Reflective inquiry is a process of finding out that includes reflection as an essential part of the process of learning or finding out.
 
Reflexive
 
Self-referential. A reflexive inquiry includes itself as an object of inquiry (for example, action research into action research, or learning about learning). (For a reflexive discussion of reflexivity, (see Ashmore, 1989). 
 
Supported Inquiry Set
 
This is a set of people who come together to support each other in their individual learning or inquiry projects. Each member for the set works on their own individual inquiry, using set meetings as an opportunity for reflection and support.

References

Ashmore, M. (1989). The Reflexive Thesis: Wrighting the Sociology of Scientific Knowledge. Chicago: University of Chicago Press.

Axford, R., V. Minichiello, I. Coulson & A. O’Brien ‘Research in health: an overview’ in V. Minichiello, G. Sullivan, K. Greenwood & R. Axford Handbook for Research Methods in Health Sciences’ Sydney: Addison-Wesley

Freire, P. (1972). Pedagogy of the Oppressed. Harmonsdworth: Penguin.  

Heron, J. (1996). Co-operative Inquiry: Research into the human condition. London: Sage.

Lewin, K. (1947). Frontiers in group dynamics II: Channels of group life social planning and action research. Human Relations, 1, 143-154.

Masters, J. (2000). The History of Action Research. Action Research e-Reports, 3, Available from  http://www.fhs.usyd.edu.au/arow/arer/003.htm.

Reason, P. (1988) Human Inquiry in Action: Developments in New Paradigm Research London: Sage.

Senge P (1990) The Fifth Discipline: The Art and Practice of the Learning Organisation, London: Century.

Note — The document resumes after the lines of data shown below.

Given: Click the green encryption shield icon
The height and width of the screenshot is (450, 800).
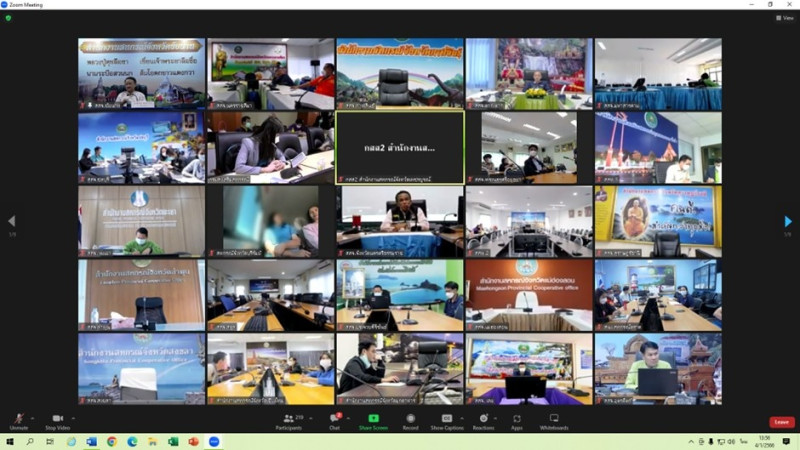Looking at the screenshot, I should click(8, 17).
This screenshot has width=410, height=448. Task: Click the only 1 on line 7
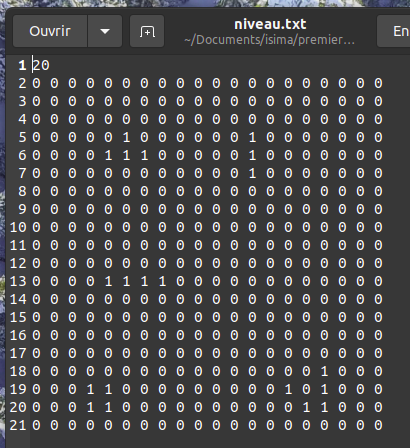tap(252, 173)
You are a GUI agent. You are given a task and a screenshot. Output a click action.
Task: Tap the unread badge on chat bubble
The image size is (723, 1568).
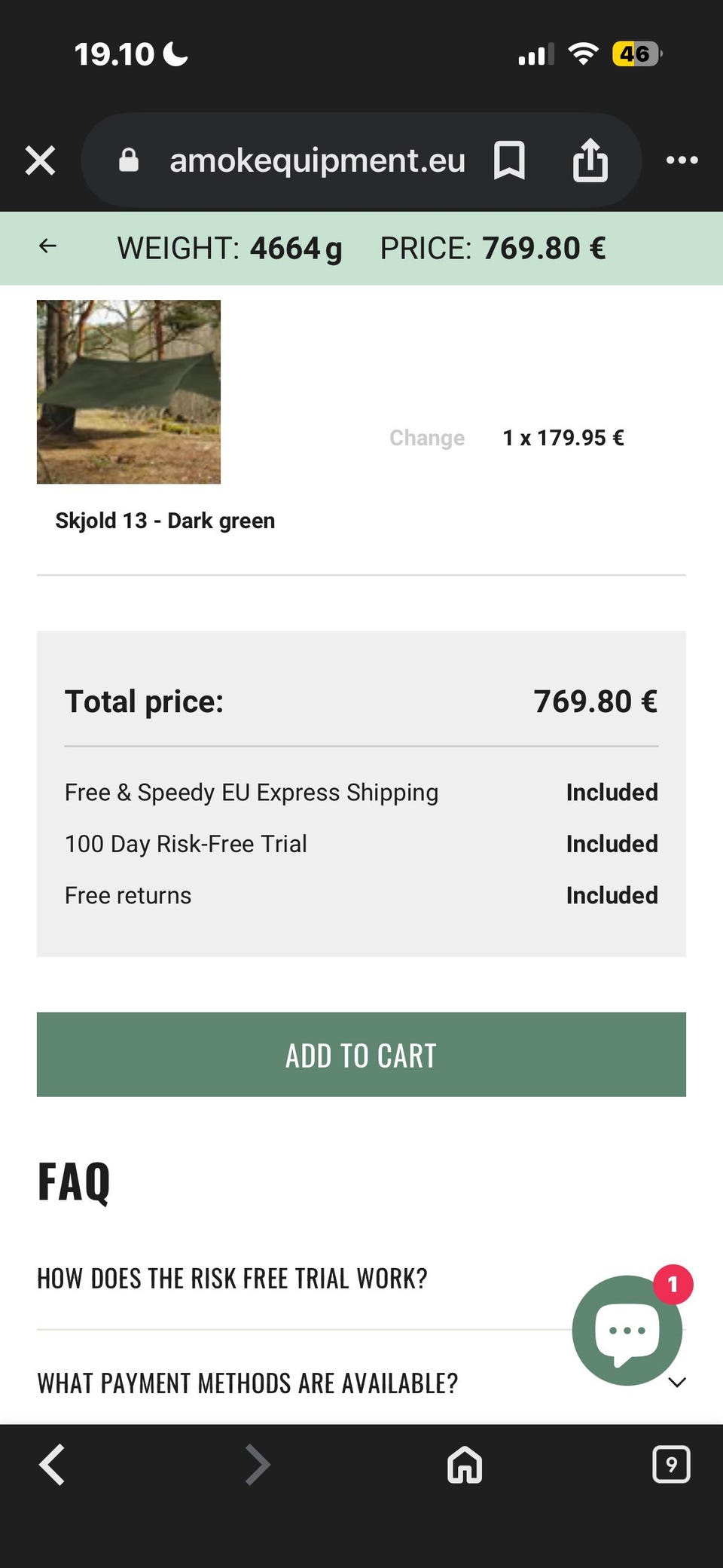673,1285
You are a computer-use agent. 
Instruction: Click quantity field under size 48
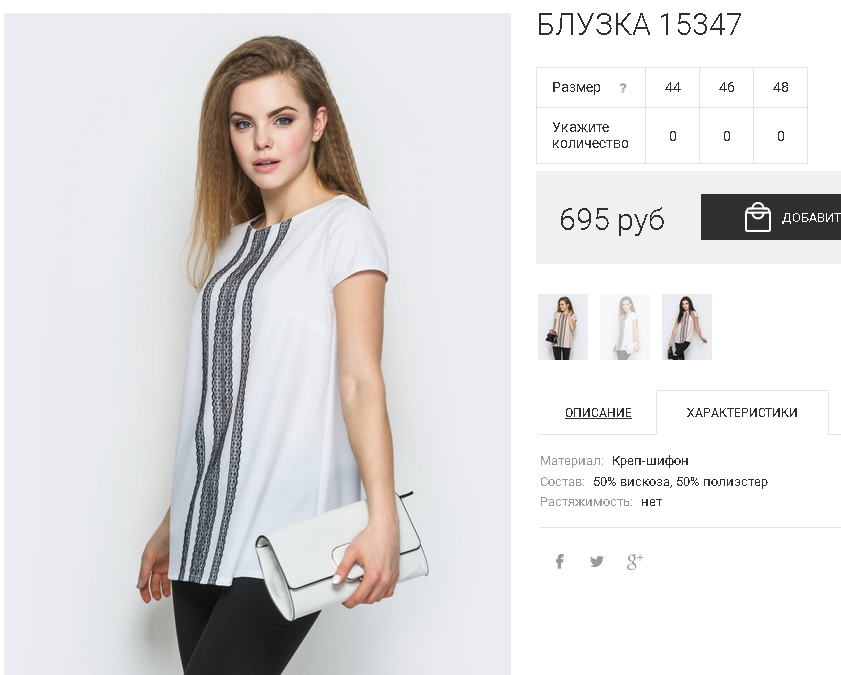coord(780,136)
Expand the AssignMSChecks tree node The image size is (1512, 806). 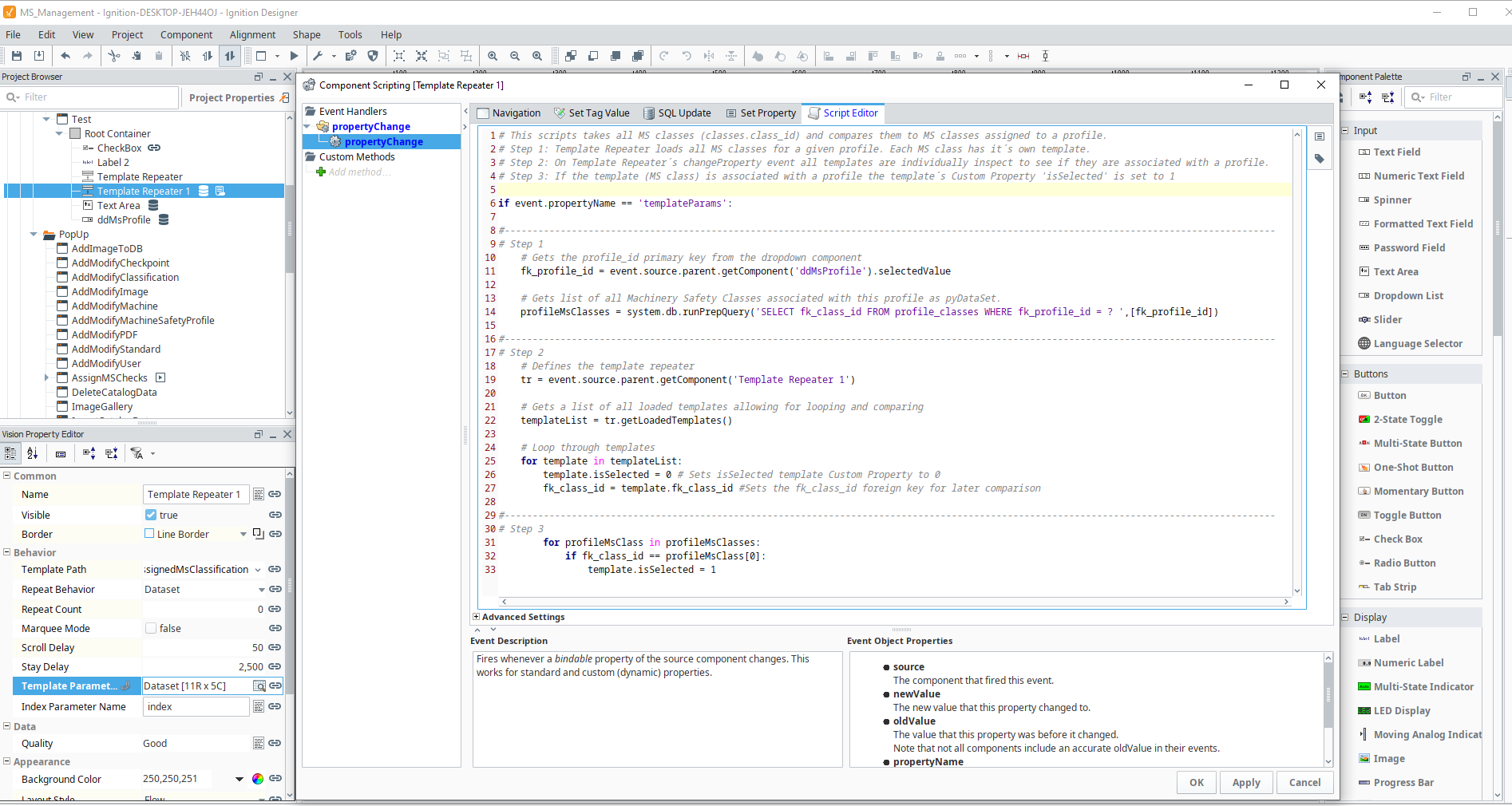(46, 378)
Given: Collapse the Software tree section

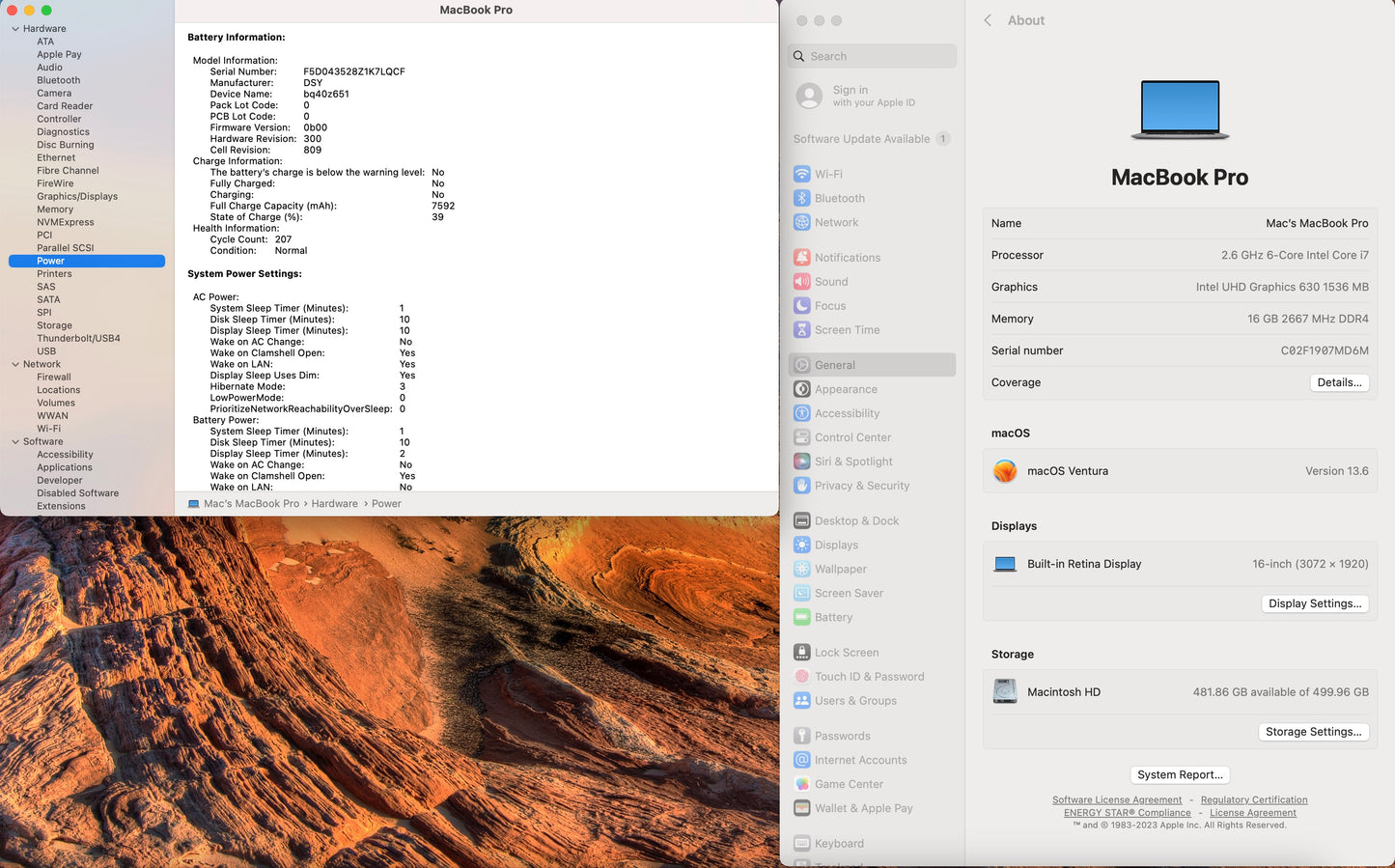Looking at the screenshot, I should pyautogui.click(x=15, y=441).
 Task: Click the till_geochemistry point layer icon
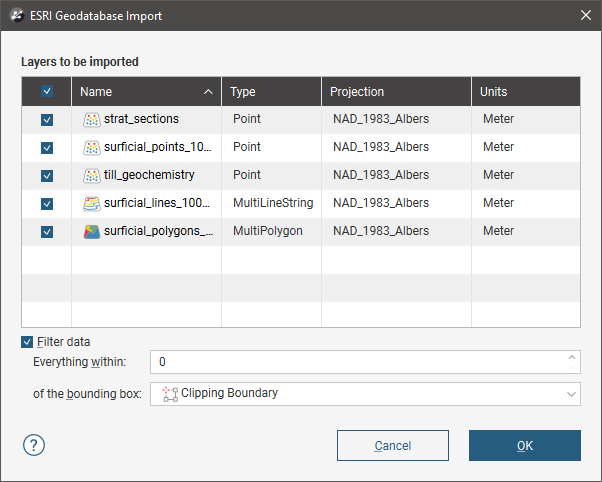pyautogui.click(x=91, y=175)
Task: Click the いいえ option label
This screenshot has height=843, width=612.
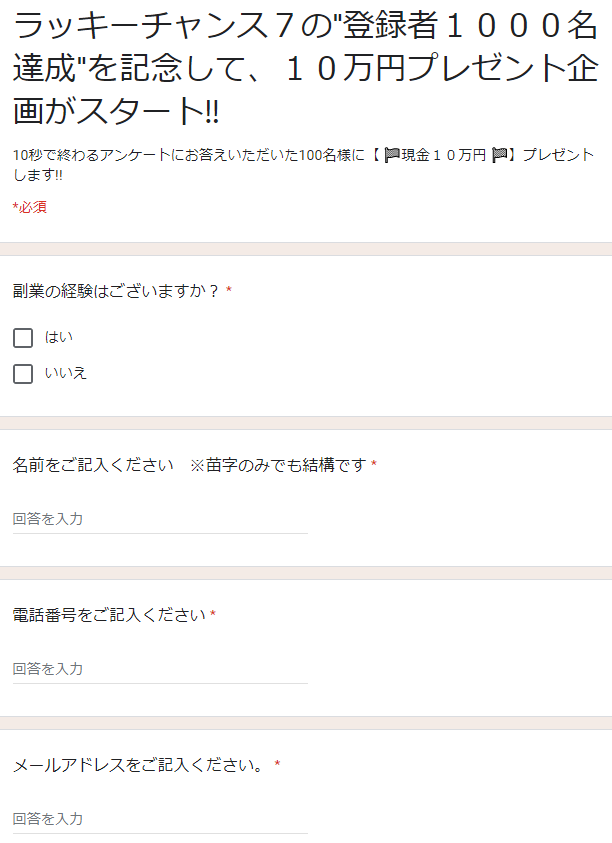Action: 66,373
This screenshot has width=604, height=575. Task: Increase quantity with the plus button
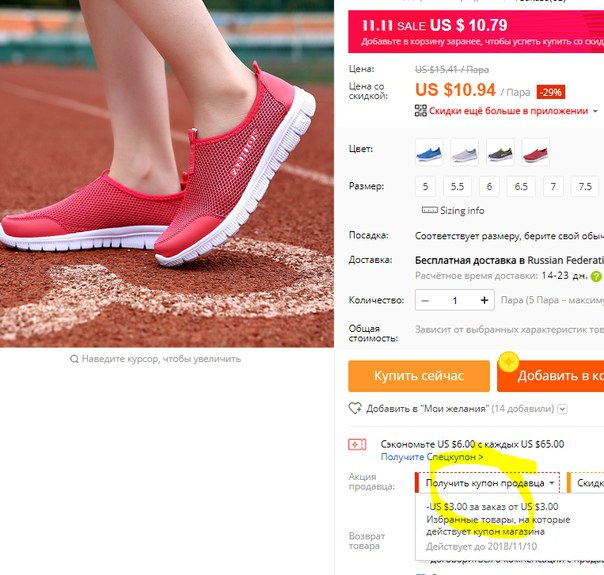pos(484,300)
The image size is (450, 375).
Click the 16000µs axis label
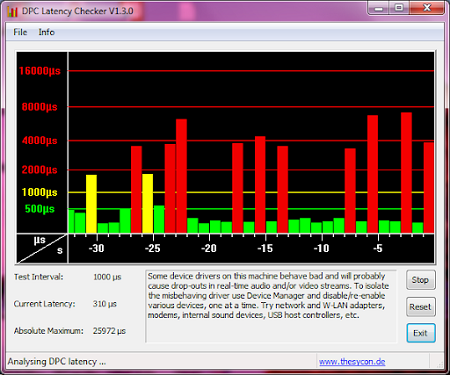click(x=40, y=71)
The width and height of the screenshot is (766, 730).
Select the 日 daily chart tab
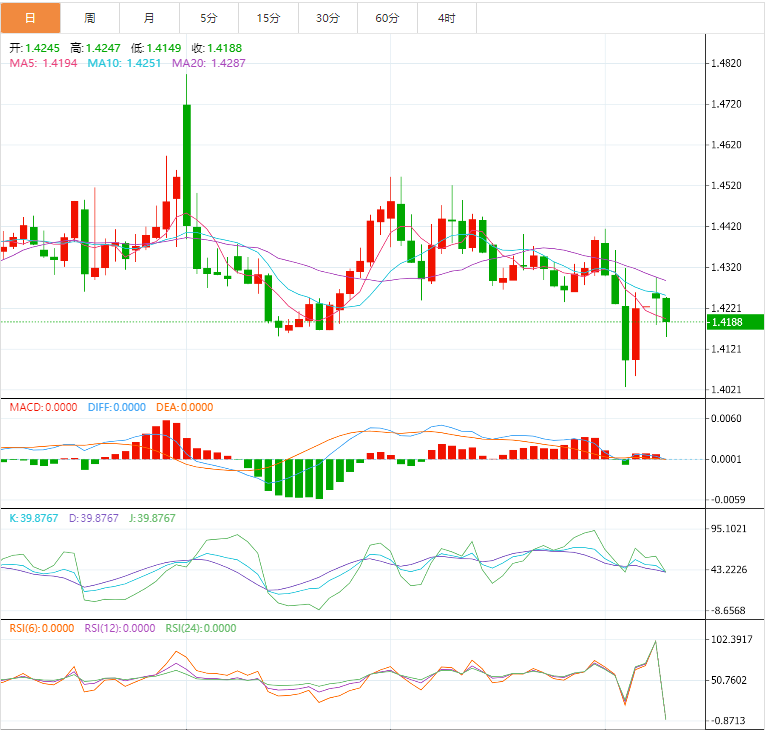click(30, 18)
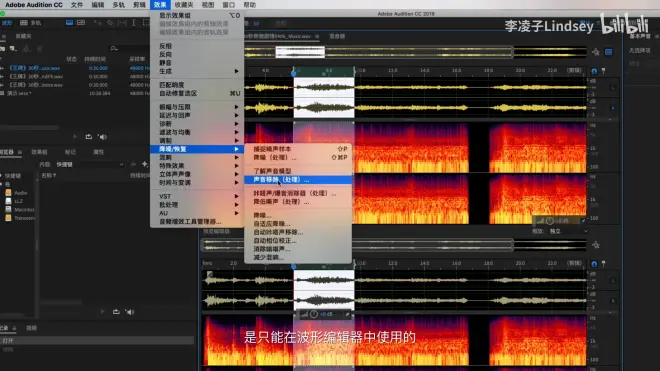Expand the 滤波与均衡 submenu arrow

point(237,132)
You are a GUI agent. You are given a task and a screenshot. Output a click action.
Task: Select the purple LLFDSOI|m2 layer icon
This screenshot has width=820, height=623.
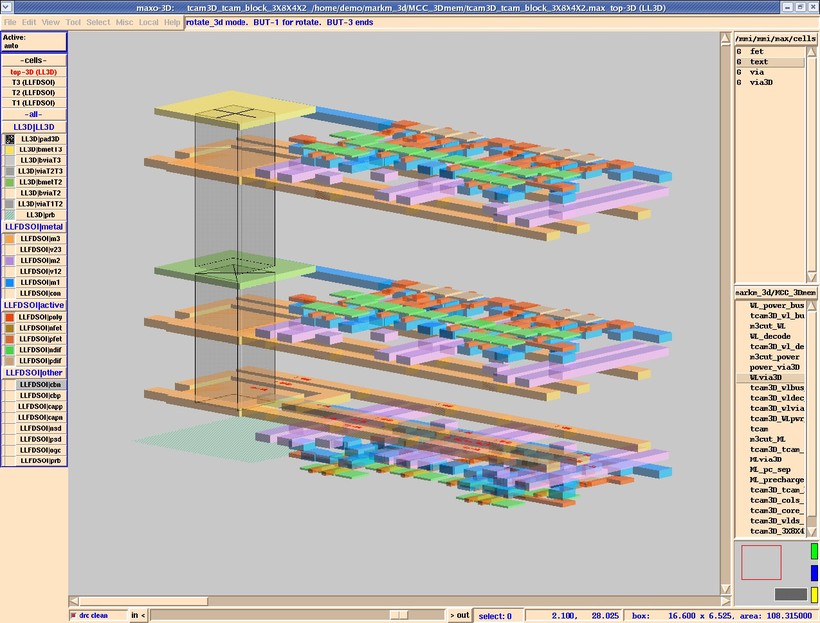point(9,260)
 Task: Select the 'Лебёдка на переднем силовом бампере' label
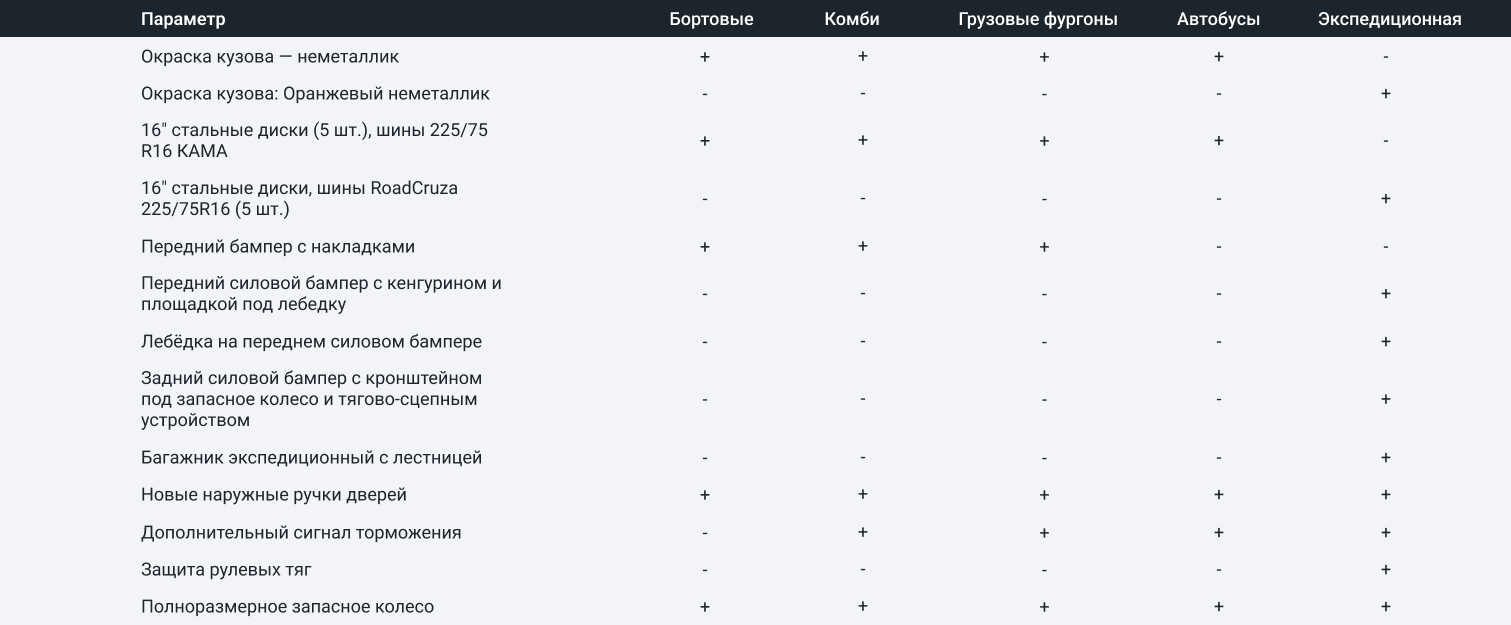click(x=311, y=342)
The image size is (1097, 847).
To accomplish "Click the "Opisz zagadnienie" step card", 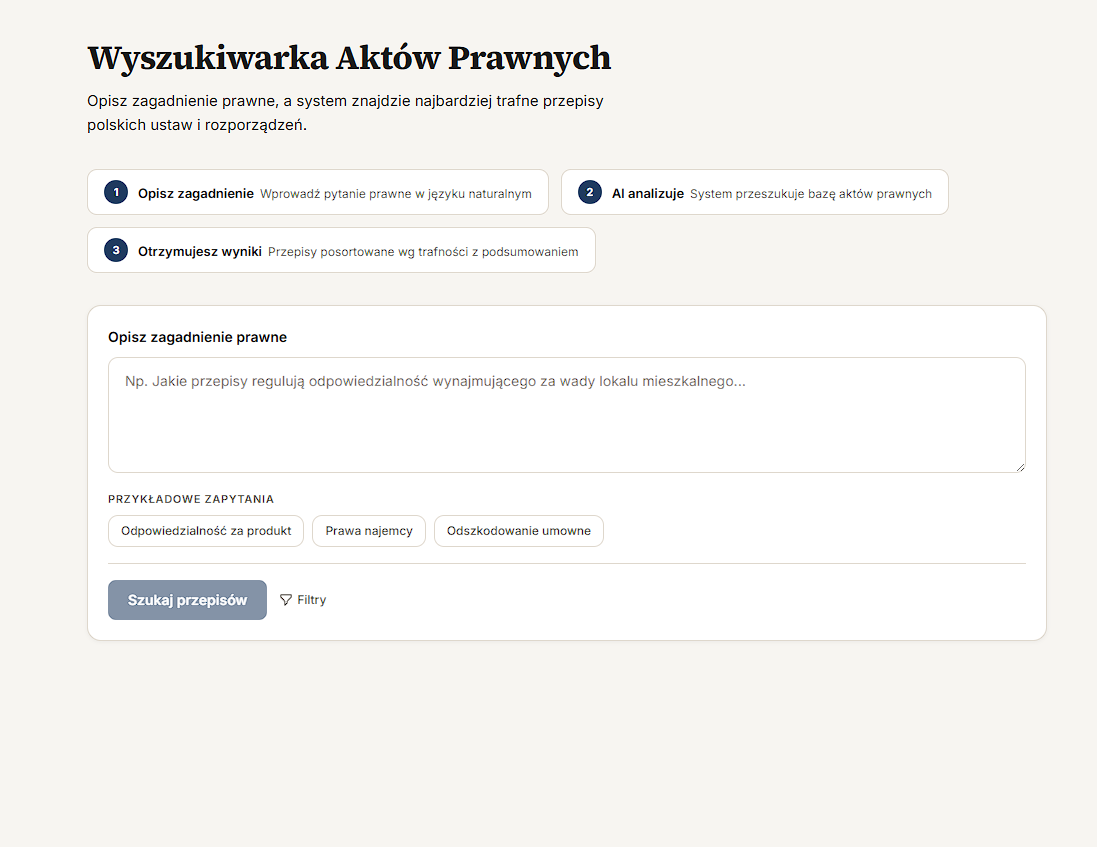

Tripp, D. (2003). Action Inquiry. Action Research e-Reports(17), Available from http://www.fhs.usyd.edu.au/arow//arer/017.htm .

Reason, P., & Bradbury, H. (2001). Introduction: Inquiry and participatiion in search of a world worthy of human aspiration. In P. Reason & H. Bradbury (Eds.), Handbook for Action Research: Participative Inquiry and Practice (pp. 1-14). London: Sage.

Revans, R. (1982). The Origins and Growth of Action Learning. Bikley: Chartwewll-Bratt.